Given $U=\{(x,y,z,t) \in \mathbb{R^4}|x+5y+4z+t=0 \land y+2z+t=0\}$ and $W=\{(x,y,z,t) \in \mathbb{R^4}|x+z+3t=0 \land 2x-3y-4z+3t=0\}$ check if $U\oplus W=\mathbb{R^4}$.
First we can say that $U,W$ are subspaces of $\mathbb{R^4}$ because they are vector spaces of the solutions to homogenous equations.
In my understanding we need to prove two things:
- $dimU+dimW=dim\mathbb{R^4}$
- $U+W=\mathbb{R^4}$
Regarding point 1. the basis of $U$ after row reduction is: $$ \begin{pmatrix}1&5&4&1\\0&1&2&1\end{pmatrix} $$ Similarly the basis for $W$: $$ \begin{pmatrix}1&0&1&3\\0&1&2&1\end{pmatrix} $$ While point 1. is satisfied point 2. clearly doesn't hold because if try to find the basis of $U+W=Sp\{B_U \cup B_W\}$ we can see that $B_U \cup B_W$ are linearly dependent therefore $dim(B_U \cup B_W) \le 3$ so $U\oplus W \neq \mathbb{R^4}$.
Am in the right direction?
Any vector, (x, y, z, t), in U must satisfy both x+5y+4z+t=0 and y+2z+t=0. Subtracting the second equation from the first x+ 4y+ 2z= 0 so that x= -4y- 2z. In that case x+ 5y+ 4z+ t= -4y- 2z+ 5y+ 4z+ t= y+ 2z+ t= 0 or t= -y- 2z. Any vector in U is of the form (-4y- 2z, y, z, -y- 2z)= y(-4, 1, 0, -1)+ z(-2, 0, 1, -2)z.

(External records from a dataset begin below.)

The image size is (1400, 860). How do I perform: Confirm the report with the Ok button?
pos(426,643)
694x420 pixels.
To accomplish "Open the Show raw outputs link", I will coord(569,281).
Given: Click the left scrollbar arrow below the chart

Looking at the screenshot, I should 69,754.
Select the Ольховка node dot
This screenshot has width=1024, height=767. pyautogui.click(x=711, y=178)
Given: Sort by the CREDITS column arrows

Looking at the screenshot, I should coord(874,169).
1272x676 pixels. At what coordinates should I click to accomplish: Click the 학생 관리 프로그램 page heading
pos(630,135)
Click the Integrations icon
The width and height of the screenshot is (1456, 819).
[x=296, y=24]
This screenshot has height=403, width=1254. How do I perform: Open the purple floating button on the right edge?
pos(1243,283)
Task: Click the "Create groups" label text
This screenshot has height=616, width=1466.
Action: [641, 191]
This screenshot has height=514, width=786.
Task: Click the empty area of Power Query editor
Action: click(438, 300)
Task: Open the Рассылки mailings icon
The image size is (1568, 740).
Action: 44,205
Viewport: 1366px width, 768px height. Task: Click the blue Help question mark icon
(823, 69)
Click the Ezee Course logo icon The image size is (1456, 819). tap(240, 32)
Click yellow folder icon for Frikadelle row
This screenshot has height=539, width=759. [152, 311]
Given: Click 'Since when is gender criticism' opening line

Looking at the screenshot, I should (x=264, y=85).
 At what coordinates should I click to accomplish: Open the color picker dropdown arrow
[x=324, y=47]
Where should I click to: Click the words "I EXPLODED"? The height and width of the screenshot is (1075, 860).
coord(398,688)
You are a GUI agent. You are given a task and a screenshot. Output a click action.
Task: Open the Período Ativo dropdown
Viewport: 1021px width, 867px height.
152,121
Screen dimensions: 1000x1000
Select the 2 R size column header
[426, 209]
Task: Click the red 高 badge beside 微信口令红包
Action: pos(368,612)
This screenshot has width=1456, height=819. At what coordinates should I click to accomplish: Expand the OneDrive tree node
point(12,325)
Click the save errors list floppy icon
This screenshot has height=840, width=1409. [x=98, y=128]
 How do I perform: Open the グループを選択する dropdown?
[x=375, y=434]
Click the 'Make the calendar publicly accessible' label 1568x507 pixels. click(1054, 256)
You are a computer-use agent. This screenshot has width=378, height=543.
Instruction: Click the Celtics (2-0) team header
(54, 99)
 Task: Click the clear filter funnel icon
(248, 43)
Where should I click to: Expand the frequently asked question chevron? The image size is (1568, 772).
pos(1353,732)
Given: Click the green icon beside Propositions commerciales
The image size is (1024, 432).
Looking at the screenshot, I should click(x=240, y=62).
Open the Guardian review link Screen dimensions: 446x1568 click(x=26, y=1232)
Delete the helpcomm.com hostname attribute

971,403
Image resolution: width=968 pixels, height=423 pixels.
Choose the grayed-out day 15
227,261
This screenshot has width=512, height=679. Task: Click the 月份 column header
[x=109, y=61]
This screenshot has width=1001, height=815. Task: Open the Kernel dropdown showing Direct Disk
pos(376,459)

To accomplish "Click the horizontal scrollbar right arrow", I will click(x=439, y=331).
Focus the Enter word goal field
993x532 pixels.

Any vector, (x, y, z, t), in V must satisfy both x+z+3t=0 and 2x−3y−4z+3t=0. Subtracting the first equation from the second, x- 3y- 5z= 0 so x= 3y+ 5z. Putting that into the first equation, 3y+ 5z+ z+ 3t= 3y+ 6z+ 3t= 0. So 3t= -3y- 6z and t= -y- 2z. Any vector in V is of the form (3y+ 5z, y, z, -y- 2z)= y(3, 1, 0, -1)+ z(5, 0, 1, -2).
$R^4$ is the direct sum of those two vector spaces if and only if the four vectors, (-4, 1, 0, -1), (-2, 0, 1, -2), (3, 1, 0, -1), and (5, 0, 1, -2), are independent. To determine that we look for numbers, a, b, c, d, such that a(-4, 1, 0, -1)+ b(-2, 0, 1, -2)+ c(3, 1, 0, -1)+ d(5, 0, 1, -2)= (0, 0, 0, 0). If the only solution is a= b= c= d= 0, then they are independent and $R^4$ is the direct sum of the two vector spaces.
That vector equation reduces to the four equations -4a- 2b+ 3c+ 5d= 0, a+ c= 0, b+ d= 0, and -a- 2b- c- 2d= 0. From a+ c= 0 and b+ d= 0, c= -a and d= -b. Putting those into the other two equations, -4a- 2b- 3a- 5b= -7a- 7b= 0 and -a- 2b+ a+ 2b= 0= 0 for all a and b. From a+ b= 0, b= -a So any (a, b, c, d)= (a, -a, -a, a) satisfies all four equations. The four vectors are NOT independent and $R^4$ is NOT the direct sum of the two vector spaces.$